Exercise data Block Start
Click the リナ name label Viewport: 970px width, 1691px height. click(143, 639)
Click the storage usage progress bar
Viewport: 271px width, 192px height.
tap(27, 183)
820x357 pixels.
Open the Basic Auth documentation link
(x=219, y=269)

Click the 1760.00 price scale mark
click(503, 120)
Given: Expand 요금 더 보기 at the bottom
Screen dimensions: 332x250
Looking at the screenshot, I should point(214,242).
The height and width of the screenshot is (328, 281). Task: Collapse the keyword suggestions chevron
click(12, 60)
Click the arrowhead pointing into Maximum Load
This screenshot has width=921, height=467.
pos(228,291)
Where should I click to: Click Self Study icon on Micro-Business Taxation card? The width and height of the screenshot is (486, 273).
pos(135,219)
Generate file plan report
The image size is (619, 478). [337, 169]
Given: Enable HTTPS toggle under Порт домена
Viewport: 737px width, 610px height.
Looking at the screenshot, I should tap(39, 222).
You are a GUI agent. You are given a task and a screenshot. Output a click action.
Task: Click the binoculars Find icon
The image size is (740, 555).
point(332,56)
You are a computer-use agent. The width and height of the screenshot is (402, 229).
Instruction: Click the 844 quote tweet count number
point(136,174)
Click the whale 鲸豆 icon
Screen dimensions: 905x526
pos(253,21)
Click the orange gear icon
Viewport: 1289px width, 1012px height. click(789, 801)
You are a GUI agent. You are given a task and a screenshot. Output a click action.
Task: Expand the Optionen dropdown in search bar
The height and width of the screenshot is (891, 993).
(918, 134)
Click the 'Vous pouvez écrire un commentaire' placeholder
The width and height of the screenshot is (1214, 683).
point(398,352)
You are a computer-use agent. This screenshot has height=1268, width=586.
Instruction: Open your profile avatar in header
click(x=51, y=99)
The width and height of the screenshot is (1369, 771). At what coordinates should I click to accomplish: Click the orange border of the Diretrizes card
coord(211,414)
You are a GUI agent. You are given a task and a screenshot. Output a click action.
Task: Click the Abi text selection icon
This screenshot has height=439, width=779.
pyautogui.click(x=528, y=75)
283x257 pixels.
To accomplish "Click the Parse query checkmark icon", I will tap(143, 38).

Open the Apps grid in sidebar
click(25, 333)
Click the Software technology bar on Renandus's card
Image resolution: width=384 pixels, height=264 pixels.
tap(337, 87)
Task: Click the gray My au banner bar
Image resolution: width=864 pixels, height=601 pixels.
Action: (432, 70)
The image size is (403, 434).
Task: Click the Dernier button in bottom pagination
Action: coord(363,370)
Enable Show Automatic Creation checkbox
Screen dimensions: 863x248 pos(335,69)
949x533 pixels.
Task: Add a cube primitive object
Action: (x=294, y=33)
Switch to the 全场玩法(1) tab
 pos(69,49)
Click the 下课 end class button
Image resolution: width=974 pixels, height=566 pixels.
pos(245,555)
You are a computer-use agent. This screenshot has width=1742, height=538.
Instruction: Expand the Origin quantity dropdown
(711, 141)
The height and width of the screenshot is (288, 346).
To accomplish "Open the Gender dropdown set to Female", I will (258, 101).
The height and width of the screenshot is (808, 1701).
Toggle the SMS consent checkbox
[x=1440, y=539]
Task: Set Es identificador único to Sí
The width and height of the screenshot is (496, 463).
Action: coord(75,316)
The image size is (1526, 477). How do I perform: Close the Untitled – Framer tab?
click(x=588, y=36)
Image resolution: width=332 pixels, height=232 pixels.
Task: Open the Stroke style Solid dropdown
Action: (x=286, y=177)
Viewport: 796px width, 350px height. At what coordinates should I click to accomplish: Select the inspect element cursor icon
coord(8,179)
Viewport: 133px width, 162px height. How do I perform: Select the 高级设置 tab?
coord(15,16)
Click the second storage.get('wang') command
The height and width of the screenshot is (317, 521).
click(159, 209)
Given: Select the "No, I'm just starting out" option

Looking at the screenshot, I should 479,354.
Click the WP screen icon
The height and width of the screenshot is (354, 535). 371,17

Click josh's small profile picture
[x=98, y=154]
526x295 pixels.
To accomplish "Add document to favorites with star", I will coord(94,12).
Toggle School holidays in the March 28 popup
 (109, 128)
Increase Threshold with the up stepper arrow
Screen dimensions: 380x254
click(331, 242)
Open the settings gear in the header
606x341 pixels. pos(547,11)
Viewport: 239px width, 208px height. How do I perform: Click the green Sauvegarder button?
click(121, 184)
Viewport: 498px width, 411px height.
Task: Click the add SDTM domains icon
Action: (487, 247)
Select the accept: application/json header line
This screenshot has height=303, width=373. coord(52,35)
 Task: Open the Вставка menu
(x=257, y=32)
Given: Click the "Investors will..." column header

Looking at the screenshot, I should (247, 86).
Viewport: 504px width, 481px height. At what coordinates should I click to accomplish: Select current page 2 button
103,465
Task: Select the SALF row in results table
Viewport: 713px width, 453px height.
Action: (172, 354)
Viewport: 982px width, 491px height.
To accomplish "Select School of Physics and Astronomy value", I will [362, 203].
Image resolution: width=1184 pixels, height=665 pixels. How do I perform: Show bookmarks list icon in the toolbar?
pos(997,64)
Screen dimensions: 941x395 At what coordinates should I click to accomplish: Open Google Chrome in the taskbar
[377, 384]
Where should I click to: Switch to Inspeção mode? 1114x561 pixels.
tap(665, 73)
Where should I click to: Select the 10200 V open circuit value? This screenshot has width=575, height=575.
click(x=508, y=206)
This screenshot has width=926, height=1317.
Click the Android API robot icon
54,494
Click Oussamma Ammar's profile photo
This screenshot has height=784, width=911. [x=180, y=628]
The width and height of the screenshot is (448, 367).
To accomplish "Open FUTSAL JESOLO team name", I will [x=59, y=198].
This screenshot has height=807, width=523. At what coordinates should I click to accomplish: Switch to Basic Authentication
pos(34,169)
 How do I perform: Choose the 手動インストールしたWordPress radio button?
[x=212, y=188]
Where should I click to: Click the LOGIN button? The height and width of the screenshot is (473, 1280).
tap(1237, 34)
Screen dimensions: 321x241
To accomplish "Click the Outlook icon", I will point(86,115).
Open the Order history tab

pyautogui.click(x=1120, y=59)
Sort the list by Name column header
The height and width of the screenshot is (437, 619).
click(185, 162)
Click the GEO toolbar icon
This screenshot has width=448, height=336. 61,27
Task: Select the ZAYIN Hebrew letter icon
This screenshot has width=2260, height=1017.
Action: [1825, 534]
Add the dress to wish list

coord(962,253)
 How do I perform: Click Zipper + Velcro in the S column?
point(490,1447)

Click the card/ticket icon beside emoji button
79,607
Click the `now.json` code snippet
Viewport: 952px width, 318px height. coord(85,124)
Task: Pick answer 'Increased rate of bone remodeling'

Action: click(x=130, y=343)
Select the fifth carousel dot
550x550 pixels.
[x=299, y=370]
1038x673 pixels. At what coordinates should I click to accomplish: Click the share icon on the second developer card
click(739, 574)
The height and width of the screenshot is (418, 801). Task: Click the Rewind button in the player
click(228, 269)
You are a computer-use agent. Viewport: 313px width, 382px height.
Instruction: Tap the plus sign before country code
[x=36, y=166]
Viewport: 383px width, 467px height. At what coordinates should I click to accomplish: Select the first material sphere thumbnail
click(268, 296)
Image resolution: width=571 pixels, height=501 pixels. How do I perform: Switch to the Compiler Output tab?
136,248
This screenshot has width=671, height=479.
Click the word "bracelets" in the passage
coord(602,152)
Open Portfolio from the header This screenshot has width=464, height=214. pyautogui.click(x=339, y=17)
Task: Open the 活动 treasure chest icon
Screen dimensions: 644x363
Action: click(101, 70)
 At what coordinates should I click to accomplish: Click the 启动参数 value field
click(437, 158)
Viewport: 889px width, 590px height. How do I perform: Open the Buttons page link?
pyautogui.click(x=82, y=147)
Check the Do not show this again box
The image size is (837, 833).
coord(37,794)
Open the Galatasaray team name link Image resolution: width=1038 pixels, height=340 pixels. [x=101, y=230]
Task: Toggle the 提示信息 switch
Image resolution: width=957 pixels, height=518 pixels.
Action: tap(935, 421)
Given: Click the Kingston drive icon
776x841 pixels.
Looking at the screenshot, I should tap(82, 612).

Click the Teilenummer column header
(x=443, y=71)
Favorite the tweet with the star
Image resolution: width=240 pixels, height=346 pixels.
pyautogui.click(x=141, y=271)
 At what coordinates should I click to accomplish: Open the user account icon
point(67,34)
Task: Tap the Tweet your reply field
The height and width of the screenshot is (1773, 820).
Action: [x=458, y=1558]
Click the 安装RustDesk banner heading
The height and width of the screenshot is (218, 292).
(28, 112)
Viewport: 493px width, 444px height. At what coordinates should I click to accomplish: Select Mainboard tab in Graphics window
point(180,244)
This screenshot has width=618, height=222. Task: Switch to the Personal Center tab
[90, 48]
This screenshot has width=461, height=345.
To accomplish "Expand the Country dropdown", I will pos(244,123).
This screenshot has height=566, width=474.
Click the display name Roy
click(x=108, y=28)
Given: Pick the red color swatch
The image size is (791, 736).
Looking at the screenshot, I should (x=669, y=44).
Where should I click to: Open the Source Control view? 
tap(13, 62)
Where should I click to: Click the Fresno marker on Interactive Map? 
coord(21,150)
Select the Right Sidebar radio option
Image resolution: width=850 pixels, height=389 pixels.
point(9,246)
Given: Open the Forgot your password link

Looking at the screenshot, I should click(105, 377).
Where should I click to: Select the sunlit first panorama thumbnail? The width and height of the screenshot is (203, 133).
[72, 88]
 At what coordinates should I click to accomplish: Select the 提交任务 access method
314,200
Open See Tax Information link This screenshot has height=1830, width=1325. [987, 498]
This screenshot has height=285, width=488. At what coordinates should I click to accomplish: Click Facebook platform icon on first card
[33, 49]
Exercise data Block End
*What the exercise asks*.
Could you return the lines in the entries above that contain "agent"?

*Task result*.
You are a GUI agent. You are given a task and a screenshot. Output a click action.
You are a computer-use agent. The width and height of the screenshot is (402, 229).
You are a GUI agent. You are given a task and a screenshot. Output a click action.
You are a computer-use agent. This screenshot has height=1268, width=586.
You are a GUI agent. You are given a task and a screenshot. Output a click action.
You are a computer-use agent. This screenshot has width=1742, height=538.
You are a computer-use agent. Viewport: 313px width, 382px height.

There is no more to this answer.